I’ve never made a secret of the fact that I liked the films of the 30s and 40s much more than the stuff being churned out today. I actually reviewed movies, first at UCLA and then for Los Angeles magazine, from 1959 to 1971. Even then, I was hard-pressed to come up with even half a dozen movies a year I could in good conscience recommend. Half of the movies I squirmed through were very dumb comedies starring either Jerry Lewis or Peter Sellers. Many of the others were designed as tributes to the beatnik generation, directed by young no-talents straining to appear cool. Those are definitely years I wish I could get back.

One of the things I enjoyed the most about the old movies was that even the lesser efforts often included character actors and actresses it was a delight to watch. The ones who come quickly to mind include Claude Rains, Charles Coburn, Fay Bainter, Beulah Bondi, William Demarest, Eugene Pallette, Franklin Pangborn, Helen Broderick, Edmund Gwenn, Cedric Hardwicke, Charles Bickford, Ethel and Lionel Barrymore, Oscar Homolka, Clifton Webb, Eve Arden, Raymond Walburn, Thelma Ritter, William Bendix, Frank Morgan, James Gleason, Edward Arnold, Spring Byington, Sydney Greenstreet, Thomas Mitchell, Peter Lorre, Basil Rathbone, Jack Carson, Robert Benchley, Al Bridge, Harry Davenport, Una Merkel, Gene Lockhart and Felix Bressart.

Another important way the earlier movies differed from the modern product was that it was only the exceptions that ran over two hours; today, the exceptions are those that don’t.

An even greater distinction is that male movie stars seemed like adults.
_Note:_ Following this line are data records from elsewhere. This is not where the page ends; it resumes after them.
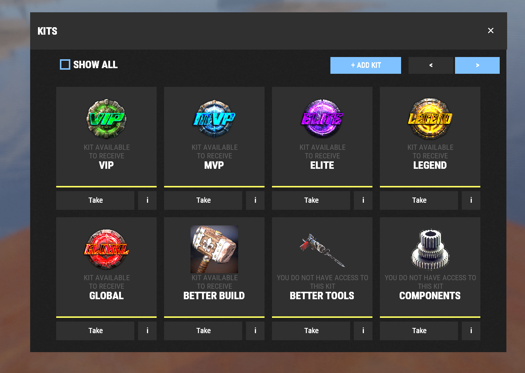Open info for the MVP kit

(x=255, y=200)
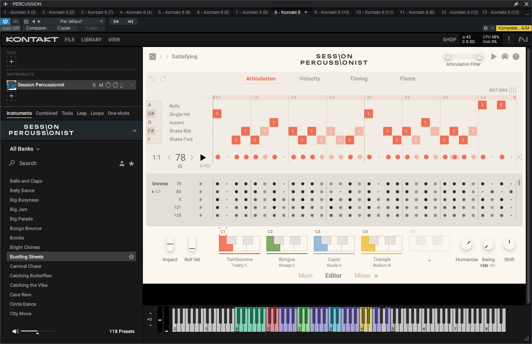Expand the Session Percussionist library chevron
Screen dimensions: 532x344
(x=135, y=131)
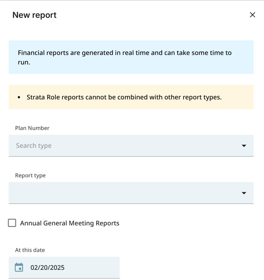Tick the Annual General Meeting Reports checkbox
The height and width of the screenshot is (280, 264).
point(12,223)
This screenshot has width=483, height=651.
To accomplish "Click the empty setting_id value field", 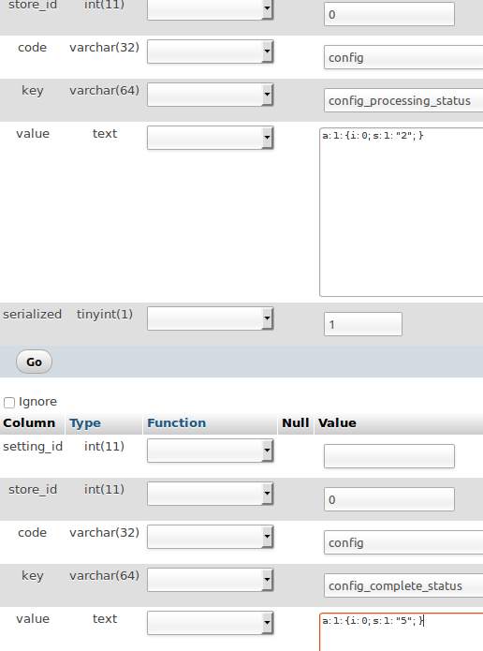I will (x=388, y=456).
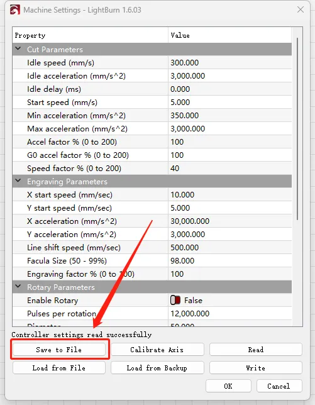315x405 pixels.
Task: Click the Calibrate Axis button
Action: pyautogui.click(x=157, y=350)
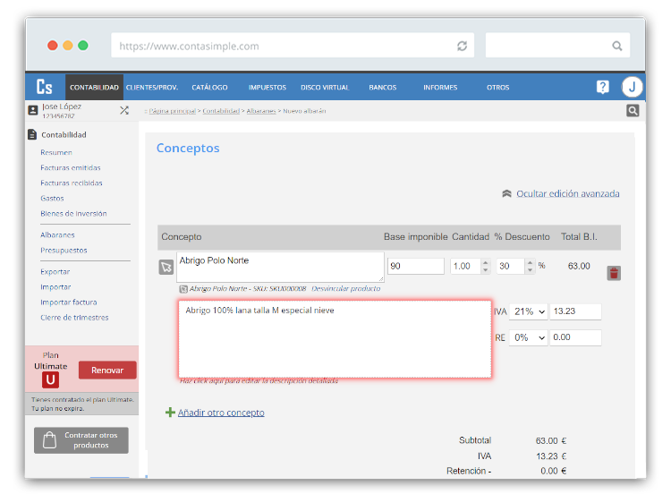This screenshot has height=494, width=671.
Task: Click the Base imponible input field
Action: point(415,267)
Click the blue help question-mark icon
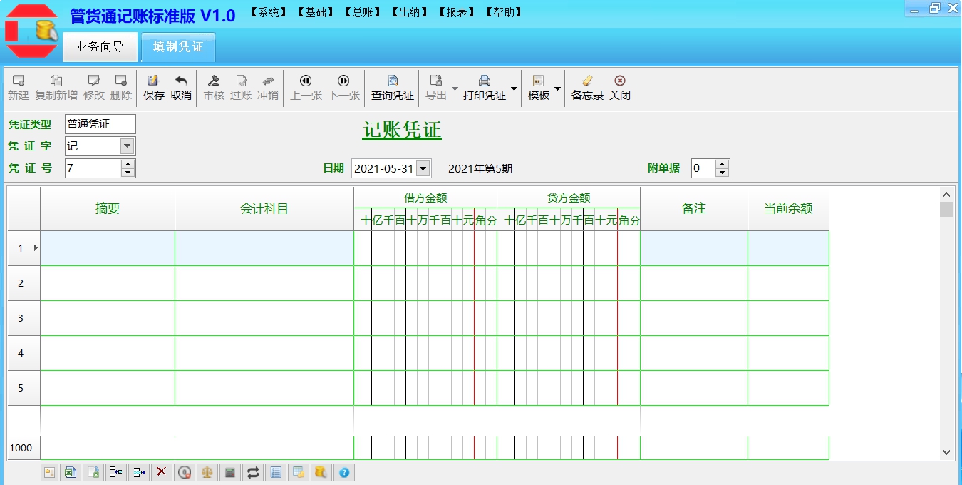962x485 pixels. click(344, 471)
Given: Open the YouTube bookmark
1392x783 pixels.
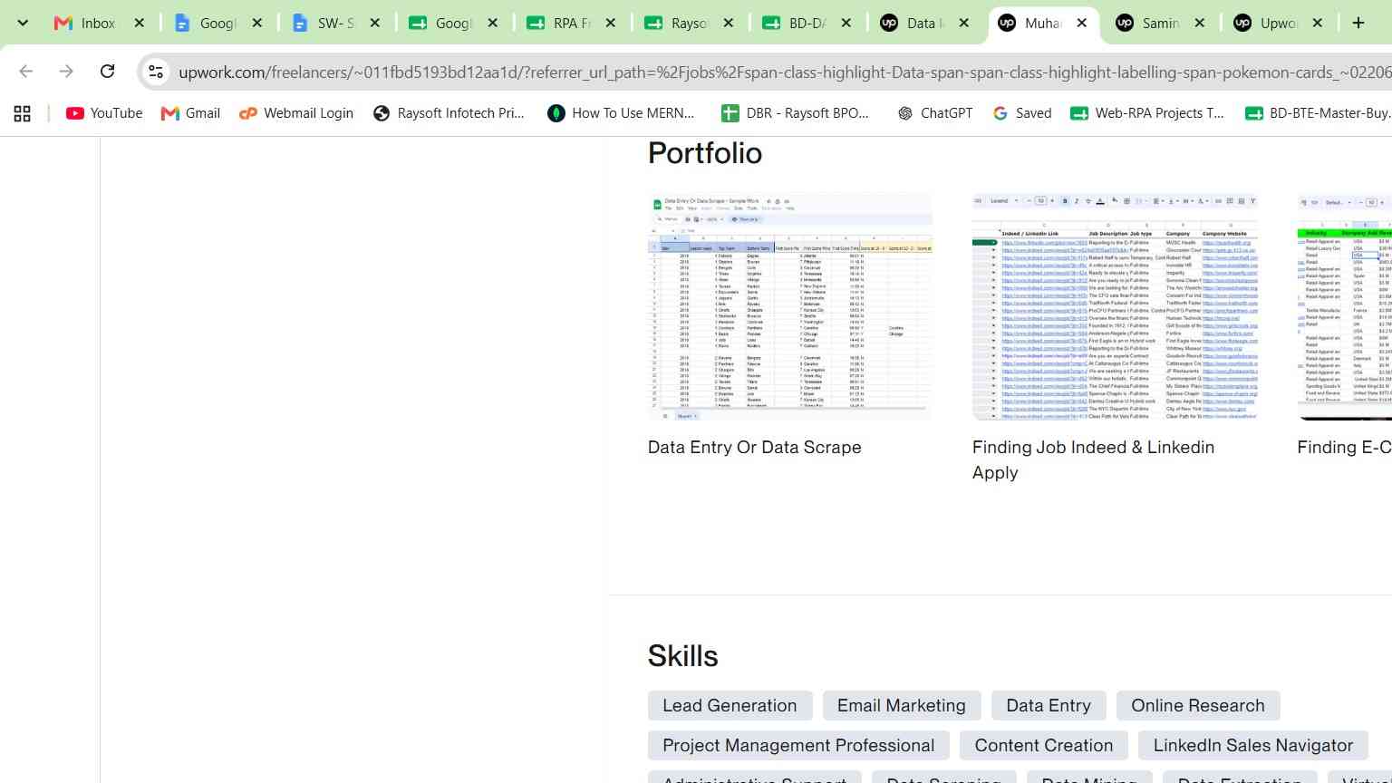Looking at the screenshot, I should tap(104, 113).
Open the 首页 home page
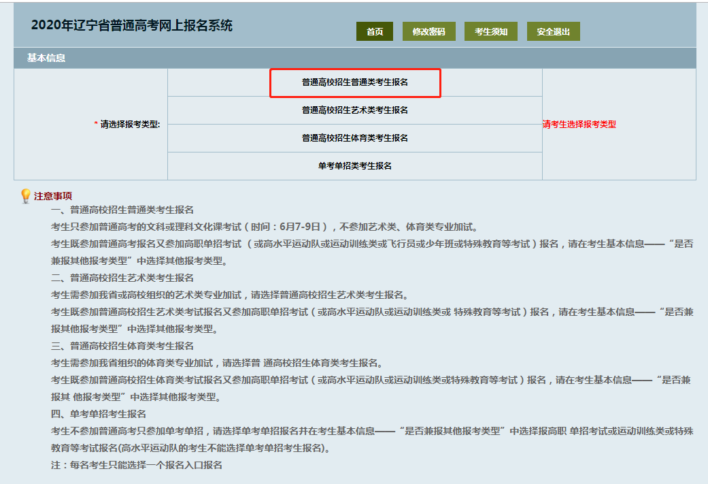This screenshot has height=484, width=708. [x=375, y=31]
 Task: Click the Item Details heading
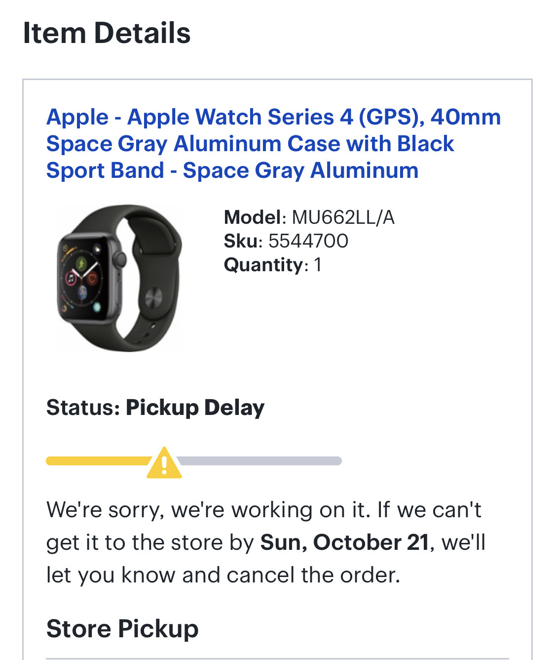107,33
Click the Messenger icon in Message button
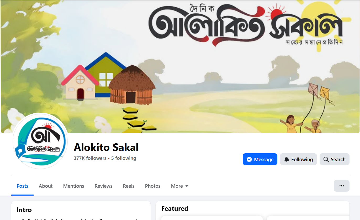 coord(250,159)
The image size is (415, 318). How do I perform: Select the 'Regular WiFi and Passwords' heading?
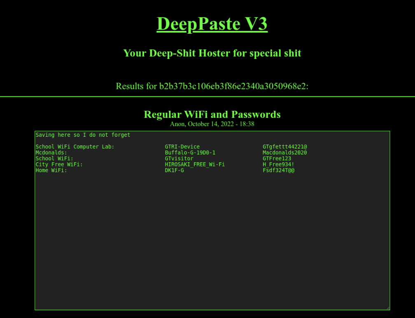pos(212,114)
I realize that at the age I first saw their movies, I was very young and even people in their twenties seemed quite grown up. But I have seen a lot of these movies again in my 60s and 70s and guys like John Wayne, Clark Gable, Cary Grant, Gregory Peck, Jimmy Stewart, Spencer Tracy, Alan Ladd, Humphrey Bogart, Jimmy Cagney, Joel McCrea, Eddie G. Robinson, John Garfield, Fred Astaire, Burt Lancaster and William Powell, still seem all grown up.
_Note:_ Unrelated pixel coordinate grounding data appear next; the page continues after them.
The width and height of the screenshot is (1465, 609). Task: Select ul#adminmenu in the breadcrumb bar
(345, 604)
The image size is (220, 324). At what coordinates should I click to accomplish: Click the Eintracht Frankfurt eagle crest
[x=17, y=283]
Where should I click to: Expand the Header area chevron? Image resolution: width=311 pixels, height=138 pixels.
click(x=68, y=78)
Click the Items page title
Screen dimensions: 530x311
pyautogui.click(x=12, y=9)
That’s not to say there weren’t children and ingénues on screen back then. The likes of Margaret O'Brien, Mickey Rooney, Judy Garland, Butch Jenkins, Jane Powell, Deanna Durbin, Dean Stockwell, Bonita Granville, Roddy McDowell, Natalie Wood, Freddie Bartholomew and young Elizabeth Taylor, were all making their mark, but it was understood by all that they were children.

Today, male leads all seem to have extended their adolescence by two or three decades. Matt Damon, Will Ferrell, David Spade and Adam Sandler, are all well up in their 40s. Brad Pitt and Johnny Depp are both 50. Tom Cruise and Jim Carrey are both 51. Even Leonardo DiCaprio is 39. Do any of them strike you as having hair on their chests? Half of them don’t even look like they have to shave. Would any of them be convincing if they were cast as the father of, say, a teenager, even though in real life most of them are old enough to be the fathers of 25-year-olds and the grandfathers of young children? The truth is John Wayne would have had them all for lunch and burped up Johnny Depp before dinner.
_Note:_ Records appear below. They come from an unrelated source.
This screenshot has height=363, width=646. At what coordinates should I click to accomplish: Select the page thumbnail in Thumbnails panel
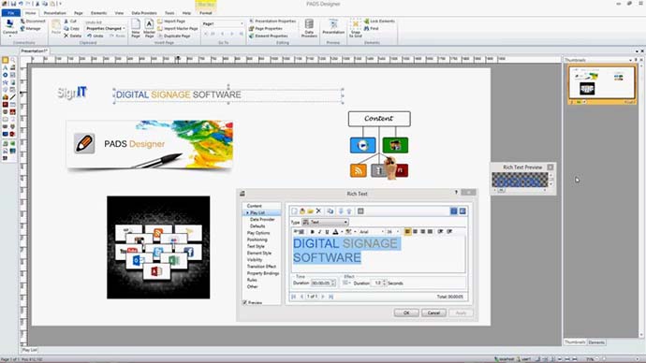pos(602,82)
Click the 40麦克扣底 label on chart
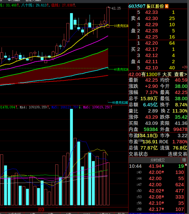Viewport: 189px width, 214px height. pyautogui.click(x=121, y=69)
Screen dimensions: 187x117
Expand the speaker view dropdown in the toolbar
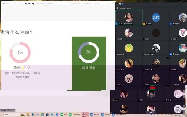pos(75,3)
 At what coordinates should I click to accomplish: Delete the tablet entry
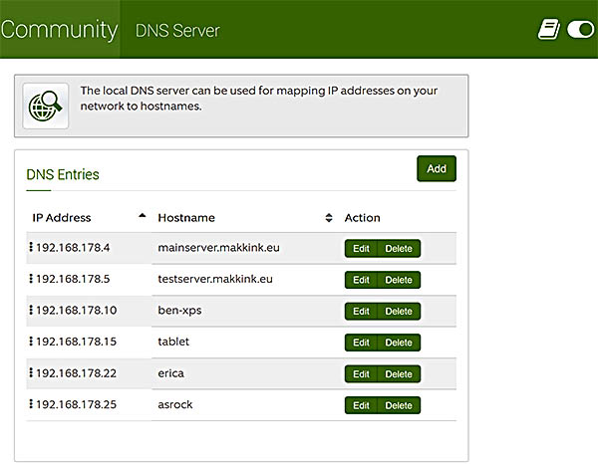click(x=399, y=343)
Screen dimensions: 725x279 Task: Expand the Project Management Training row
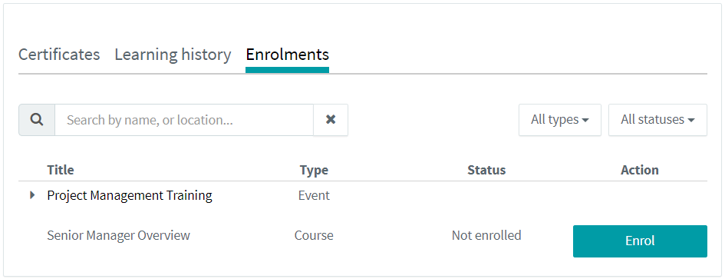click(32, 195)
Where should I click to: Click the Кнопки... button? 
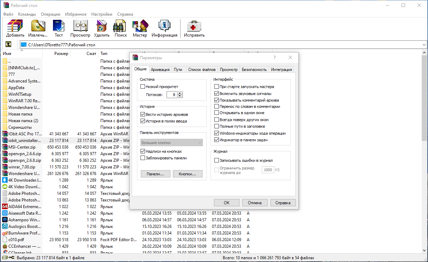(x=188, y=174)
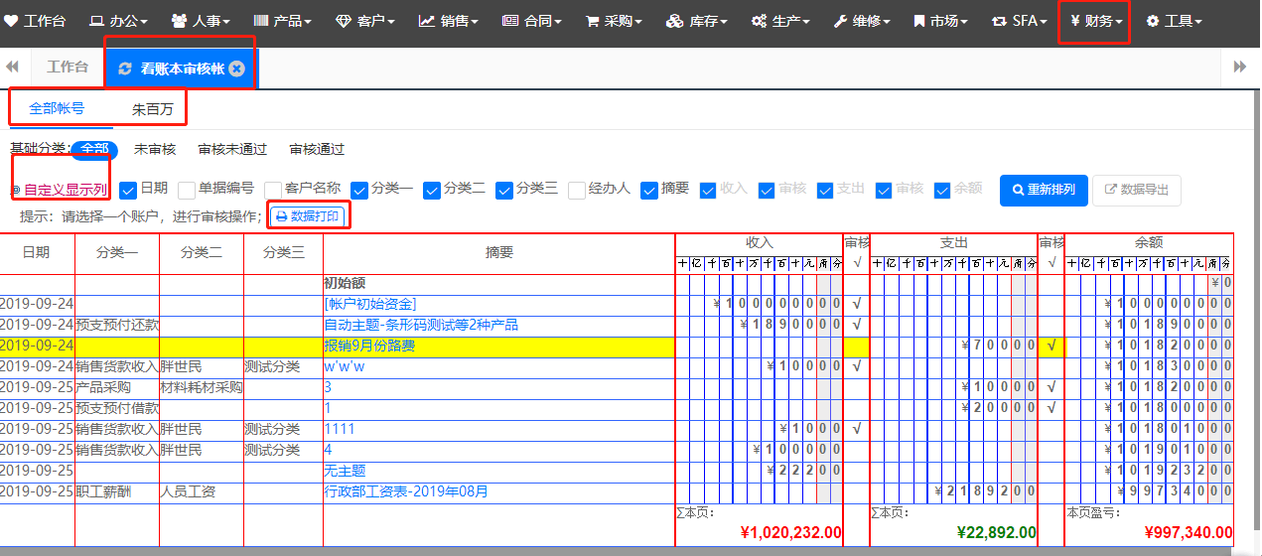Click the 数据导出 export button
1262x556 pixels.
[1137, 190]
All things considered, I suppose it makes sense that we have a president who also seems to be the result of bad casting. It’s a job, after all, that calls for someone wise and mature, someone seasoned by the vagaries of life; instead we have a typical teenager whose name, considering the way he loves to skip up stairs to planes and podiums, should be Skippy. Like most other 15-year-olds, he’s egocentric, narcissistic and unbelievably lazy. He’s never happier then when he’s putting off till tomorrow what he hopes someone else will do for him today.

Until Obama’s South African sign language interpreter, Thamsanqa Jantjie, confessed that he suffers from schizophrenia and often experiences hallucinations, I naturally assumed that as usual Obama was solely responsible for the gibberish.

Perhaps Obama should have employed Mr. Jantjie to constantly assure us that, if we liked them, we could keep our doctors and health insurance. That way, he could blame the guy’s fingers for lying to us over these past four years.

Finally, as Don Imus said, “Nelson Mandela is a leader that Barack Obama should try to emulate. He could start by spending 27 years in prison.”